CHICAGO -- The first trailer for the next "Star Wars" movie was streamed live Friday morning in Chicago, and if you weren't lucky enough to be in the room where it happened, think Jobs-era Apple iProduct unveiling, with more black capes than black turtlenecks. Think enigmatic power-broker captains of industry striding across a stage and proclaiming the future has arrived. Think a youngish, tech-savvy flock of faithful listening intently at their feet. Think standing ovations. Then more standing ovations. Then finally, it's time, the lights lower, the room hushes. The trailer. Ever seen 7,000 people lean forward? This happened, too.
Think nervous anticipation.
Moments earlier, lightsabers ignited, waving in neon reds and blues and greens. John Williams' famous march -- dun, dun, dun, dun-da-dun, dun-da-dun -- quickened pulses.
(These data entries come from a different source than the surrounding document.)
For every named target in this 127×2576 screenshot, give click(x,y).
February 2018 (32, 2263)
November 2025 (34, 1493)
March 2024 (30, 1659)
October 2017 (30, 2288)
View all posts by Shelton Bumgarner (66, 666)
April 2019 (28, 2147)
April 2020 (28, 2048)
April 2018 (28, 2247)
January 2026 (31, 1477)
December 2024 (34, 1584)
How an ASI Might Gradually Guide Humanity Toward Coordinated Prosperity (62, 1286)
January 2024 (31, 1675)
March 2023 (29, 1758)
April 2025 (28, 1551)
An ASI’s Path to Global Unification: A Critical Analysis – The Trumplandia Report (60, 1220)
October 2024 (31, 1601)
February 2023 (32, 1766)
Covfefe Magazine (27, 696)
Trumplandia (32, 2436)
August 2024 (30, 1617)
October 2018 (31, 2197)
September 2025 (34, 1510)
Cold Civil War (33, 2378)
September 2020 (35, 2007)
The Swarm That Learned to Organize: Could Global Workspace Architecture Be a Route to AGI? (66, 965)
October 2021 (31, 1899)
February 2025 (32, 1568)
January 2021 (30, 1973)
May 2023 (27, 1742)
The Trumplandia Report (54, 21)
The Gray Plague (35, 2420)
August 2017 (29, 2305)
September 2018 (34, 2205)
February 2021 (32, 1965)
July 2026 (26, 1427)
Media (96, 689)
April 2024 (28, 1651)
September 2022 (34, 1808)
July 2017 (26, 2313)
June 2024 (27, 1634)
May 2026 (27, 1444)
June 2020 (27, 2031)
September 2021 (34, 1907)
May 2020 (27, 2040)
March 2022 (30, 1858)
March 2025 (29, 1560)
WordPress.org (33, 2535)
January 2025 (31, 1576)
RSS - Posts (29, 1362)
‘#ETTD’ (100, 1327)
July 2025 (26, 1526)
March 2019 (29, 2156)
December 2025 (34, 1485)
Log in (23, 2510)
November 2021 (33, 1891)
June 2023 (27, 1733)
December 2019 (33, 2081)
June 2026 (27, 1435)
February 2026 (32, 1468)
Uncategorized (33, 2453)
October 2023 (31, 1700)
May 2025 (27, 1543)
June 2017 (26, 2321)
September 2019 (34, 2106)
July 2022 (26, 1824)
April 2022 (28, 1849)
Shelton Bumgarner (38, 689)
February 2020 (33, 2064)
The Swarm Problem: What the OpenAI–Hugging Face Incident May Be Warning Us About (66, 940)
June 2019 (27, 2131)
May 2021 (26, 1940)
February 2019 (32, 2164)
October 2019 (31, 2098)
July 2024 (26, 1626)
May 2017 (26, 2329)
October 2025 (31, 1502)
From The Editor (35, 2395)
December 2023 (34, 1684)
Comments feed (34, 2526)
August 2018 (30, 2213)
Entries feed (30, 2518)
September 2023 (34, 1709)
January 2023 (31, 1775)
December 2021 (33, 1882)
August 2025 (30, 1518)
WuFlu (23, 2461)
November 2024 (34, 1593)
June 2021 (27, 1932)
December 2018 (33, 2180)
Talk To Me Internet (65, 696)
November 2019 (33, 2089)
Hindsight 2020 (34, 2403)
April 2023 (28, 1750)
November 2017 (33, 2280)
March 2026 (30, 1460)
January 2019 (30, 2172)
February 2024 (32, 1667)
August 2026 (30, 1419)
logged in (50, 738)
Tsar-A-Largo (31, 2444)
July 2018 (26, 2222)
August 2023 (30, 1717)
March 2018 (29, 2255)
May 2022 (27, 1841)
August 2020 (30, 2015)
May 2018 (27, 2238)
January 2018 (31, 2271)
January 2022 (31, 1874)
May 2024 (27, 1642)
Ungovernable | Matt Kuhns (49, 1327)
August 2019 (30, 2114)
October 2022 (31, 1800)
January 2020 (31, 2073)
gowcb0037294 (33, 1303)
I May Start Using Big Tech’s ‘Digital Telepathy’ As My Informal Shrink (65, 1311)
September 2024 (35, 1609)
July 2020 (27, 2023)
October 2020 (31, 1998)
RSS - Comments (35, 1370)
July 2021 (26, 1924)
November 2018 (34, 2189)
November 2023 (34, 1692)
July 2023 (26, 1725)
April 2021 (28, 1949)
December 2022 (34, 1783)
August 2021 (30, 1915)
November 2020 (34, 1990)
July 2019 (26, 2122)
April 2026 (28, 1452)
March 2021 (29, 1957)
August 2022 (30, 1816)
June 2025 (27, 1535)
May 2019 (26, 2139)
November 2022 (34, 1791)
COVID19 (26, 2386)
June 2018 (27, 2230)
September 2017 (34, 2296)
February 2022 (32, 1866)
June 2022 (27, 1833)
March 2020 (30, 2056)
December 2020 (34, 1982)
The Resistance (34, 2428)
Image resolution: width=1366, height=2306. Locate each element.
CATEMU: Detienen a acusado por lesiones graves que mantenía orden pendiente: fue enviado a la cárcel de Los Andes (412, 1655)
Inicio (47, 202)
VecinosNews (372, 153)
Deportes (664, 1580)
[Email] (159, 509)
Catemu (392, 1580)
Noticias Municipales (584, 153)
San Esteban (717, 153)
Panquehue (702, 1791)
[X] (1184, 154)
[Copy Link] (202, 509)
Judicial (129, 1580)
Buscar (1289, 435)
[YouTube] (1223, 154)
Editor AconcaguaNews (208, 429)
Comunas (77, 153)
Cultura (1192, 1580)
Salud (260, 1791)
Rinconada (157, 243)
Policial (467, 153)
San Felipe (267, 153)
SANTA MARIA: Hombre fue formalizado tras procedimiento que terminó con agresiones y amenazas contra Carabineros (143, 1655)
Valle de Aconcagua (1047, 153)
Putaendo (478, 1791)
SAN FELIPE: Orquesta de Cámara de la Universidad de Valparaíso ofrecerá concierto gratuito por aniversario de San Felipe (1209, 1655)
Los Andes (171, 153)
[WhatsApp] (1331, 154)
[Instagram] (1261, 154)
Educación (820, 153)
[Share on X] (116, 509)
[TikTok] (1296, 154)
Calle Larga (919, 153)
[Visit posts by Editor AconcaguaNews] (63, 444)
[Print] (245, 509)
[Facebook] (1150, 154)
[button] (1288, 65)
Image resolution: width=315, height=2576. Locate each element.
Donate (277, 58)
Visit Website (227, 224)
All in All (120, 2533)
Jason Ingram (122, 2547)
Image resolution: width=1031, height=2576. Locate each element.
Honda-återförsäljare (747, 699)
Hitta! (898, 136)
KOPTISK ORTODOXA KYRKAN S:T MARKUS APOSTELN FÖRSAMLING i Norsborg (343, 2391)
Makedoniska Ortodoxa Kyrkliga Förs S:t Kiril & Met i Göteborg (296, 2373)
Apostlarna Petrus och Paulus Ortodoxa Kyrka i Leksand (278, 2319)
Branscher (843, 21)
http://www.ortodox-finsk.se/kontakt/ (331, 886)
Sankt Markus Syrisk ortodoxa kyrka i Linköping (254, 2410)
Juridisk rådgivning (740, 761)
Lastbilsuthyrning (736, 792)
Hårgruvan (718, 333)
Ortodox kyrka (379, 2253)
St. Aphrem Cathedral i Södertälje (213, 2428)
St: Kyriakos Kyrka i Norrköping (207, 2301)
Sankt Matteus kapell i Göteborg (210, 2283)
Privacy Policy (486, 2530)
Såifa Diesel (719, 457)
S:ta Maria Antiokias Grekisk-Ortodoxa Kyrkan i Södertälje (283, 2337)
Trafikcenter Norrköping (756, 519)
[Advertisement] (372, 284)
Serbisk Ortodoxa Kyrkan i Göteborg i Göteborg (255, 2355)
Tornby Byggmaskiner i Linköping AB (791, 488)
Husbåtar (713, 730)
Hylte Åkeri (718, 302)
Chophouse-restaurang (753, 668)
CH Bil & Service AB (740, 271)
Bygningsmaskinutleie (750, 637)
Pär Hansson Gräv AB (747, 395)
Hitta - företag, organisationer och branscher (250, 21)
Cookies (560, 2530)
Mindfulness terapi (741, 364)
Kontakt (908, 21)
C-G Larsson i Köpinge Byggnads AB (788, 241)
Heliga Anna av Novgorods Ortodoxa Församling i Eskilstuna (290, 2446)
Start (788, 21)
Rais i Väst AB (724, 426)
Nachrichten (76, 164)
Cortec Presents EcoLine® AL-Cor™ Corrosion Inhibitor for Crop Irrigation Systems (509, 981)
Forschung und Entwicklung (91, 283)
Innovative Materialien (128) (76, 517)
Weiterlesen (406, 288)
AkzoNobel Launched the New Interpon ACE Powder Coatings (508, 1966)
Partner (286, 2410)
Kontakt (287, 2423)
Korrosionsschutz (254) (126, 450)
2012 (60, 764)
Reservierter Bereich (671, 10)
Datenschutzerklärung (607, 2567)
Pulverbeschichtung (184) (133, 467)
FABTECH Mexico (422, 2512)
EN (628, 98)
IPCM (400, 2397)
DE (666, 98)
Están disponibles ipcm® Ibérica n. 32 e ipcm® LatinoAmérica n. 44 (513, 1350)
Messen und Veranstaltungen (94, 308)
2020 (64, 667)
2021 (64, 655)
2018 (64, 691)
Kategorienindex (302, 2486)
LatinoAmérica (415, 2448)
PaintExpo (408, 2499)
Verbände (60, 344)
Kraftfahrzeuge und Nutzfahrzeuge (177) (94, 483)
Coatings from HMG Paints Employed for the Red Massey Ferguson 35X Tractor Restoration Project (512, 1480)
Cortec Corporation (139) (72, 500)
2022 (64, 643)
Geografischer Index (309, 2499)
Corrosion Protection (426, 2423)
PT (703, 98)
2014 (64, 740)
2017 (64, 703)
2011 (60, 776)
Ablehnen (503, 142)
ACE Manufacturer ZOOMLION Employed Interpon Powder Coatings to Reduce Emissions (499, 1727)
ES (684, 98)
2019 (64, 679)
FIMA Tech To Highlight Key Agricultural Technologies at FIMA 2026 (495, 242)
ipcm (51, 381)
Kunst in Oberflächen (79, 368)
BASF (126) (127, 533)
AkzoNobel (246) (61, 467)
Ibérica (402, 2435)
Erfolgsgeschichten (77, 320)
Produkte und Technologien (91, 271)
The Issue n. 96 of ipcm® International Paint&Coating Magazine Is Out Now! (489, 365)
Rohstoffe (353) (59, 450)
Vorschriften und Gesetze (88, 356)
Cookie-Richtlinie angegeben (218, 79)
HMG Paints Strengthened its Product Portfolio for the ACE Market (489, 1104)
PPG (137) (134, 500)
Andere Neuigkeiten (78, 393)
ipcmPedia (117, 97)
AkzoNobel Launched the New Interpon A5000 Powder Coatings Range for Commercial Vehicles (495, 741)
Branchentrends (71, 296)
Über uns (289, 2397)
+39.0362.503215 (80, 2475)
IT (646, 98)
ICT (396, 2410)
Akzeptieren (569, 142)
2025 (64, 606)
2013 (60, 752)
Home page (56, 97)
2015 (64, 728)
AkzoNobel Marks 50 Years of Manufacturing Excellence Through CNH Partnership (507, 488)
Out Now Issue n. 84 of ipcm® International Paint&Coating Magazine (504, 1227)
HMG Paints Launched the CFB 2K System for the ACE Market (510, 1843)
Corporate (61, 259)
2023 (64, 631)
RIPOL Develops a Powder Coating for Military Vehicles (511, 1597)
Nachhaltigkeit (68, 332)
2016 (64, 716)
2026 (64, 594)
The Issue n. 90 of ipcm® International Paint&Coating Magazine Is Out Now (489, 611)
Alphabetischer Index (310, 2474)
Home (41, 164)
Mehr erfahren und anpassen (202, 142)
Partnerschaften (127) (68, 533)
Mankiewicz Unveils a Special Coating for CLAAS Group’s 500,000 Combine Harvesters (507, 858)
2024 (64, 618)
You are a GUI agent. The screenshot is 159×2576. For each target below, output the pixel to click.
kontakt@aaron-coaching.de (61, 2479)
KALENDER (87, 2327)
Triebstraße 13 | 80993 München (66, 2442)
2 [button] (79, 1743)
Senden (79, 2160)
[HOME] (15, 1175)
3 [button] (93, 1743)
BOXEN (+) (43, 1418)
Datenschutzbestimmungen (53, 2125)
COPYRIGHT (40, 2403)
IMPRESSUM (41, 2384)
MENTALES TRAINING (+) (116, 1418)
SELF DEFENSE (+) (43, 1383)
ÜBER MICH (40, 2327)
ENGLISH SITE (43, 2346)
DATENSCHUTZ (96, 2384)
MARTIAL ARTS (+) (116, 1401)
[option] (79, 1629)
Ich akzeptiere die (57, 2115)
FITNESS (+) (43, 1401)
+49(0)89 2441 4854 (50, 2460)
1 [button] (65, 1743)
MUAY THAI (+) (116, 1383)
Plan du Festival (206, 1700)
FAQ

George Lucas explained in a video that he initially intended to create a "modern fairy-tale," Anthony Daniels (C-3PO) recalled fans thanking him; Stephen Colbert bounded out to MC: "Please sit down," he said, "you'll need to conserve energy." Not unlike a "Star Wars" film unfolding, each moment was topped by the next.
For the record, if you still haven't heard ...
The new movie is named "Star Wars: Episode IX -- The Rise of Skywalker," and there's a desert, and a cool standoff between Rey and a Tie Fighter, lots of flying about, then, in the darkness of the title card, the cold laugh of the Emperor, long thought to be dead!
But really, who cares?
This is about a mood, and a feeling, and a warmth, and a bond. As a new image of an 80-something Billy Dee Williams (returning as Lando Calrissian) flashed past, a man in the audience leaned over to his wife and said loudly, "I can't help it, I'm losing it," then he wept. Throughout, in the silences, you could hear that, a sniffle or a laugh cracking into tears. The trailer featured Luke Skywalker saying, "No one is ever really gone" and, presumably to the young Rey, "a thousand generations live in you now." The message was less a sledgehammer than an embrace: At a moment when no one really believes anything bonds us anymore, "Star Wars" is a cultural legacy and bond. And it loves you.
Even Colbert grew serious. He said "Star Wars" reminds him that he was once a child.
This unveiling was the central event of Star Wars Celebration, the semi-regular, Lucasfilm-organized salute to all things Lucasfilm and "Star Wars," happening this time at McCormick Place for five days, expecting to draw 35,000 fans a day. It was billed modestly as a conversation about "Star Wars: Episode IX" with Lucasfilm president Kathleen Kennedy and director J.J. Abrams, but the open secret was, they'll show a trailer, they'll offer a glimpse at the trajectory of this universe and, of course, a film title.
The title, when it finally appeared at the end of the trailer, drew whoops, cheers, an electric reaction in an already electric room: Jovan Ramirez of San Francisco said, "That title, that's phenomenal, that's really what fans needed, exactly the right tribute."